Requirement:
Copy out the line bearing "This screenshot has width=800, height=488." and all the lines after it, to the very end of the material below, exactly as written.

Entries provided:
══════

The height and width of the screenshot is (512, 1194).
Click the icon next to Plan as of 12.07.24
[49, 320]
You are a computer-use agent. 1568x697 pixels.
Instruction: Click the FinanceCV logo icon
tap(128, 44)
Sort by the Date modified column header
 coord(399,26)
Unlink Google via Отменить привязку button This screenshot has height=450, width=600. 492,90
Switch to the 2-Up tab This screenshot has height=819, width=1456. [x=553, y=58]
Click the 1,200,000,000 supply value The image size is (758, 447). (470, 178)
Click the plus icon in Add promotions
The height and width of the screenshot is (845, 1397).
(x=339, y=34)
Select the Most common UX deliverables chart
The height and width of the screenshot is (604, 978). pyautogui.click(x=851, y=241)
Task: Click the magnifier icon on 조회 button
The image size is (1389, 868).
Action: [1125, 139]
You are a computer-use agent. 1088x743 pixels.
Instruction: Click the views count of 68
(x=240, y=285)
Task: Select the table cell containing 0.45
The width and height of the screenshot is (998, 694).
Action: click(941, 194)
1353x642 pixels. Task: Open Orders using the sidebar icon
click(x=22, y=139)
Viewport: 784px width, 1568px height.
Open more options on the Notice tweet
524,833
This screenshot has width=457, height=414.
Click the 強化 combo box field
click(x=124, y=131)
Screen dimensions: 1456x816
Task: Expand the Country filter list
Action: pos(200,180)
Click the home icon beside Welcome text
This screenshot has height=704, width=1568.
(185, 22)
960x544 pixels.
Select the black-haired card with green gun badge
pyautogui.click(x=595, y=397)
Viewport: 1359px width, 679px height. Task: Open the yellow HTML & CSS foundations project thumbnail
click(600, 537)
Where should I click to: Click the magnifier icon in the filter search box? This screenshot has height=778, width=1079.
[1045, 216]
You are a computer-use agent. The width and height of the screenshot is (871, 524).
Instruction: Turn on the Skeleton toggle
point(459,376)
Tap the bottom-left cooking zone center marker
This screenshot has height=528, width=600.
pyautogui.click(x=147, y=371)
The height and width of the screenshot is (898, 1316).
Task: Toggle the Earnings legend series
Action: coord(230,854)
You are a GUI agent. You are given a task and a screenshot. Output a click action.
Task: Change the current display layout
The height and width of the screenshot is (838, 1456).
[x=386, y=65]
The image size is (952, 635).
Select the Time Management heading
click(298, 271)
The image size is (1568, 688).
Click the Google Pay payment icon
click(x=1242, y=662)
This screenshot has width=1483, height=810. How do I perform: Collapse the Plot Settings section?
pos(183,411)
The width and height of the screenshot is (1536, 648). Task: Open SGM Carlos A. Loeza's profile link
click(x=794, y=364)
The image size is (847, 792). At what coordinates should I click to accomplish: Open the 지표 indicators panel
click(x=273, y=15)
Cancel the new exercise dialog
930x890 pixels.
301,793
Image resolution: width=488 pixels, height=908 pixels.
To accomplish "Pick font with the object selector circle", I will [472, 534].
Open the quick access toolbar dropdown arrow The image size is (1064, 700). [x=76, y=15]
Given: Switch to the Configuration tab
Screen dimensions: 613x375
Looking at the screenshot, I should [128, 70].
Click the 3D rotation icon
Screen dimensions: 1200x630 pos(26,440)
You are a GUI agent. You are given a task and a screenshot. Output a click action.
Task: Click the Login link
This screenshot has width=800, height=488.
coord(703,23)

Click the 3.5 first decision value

══════

Answer below:
This screenshot has width=800, height=488.
coord(703,23)

Click the 3.5 first decision value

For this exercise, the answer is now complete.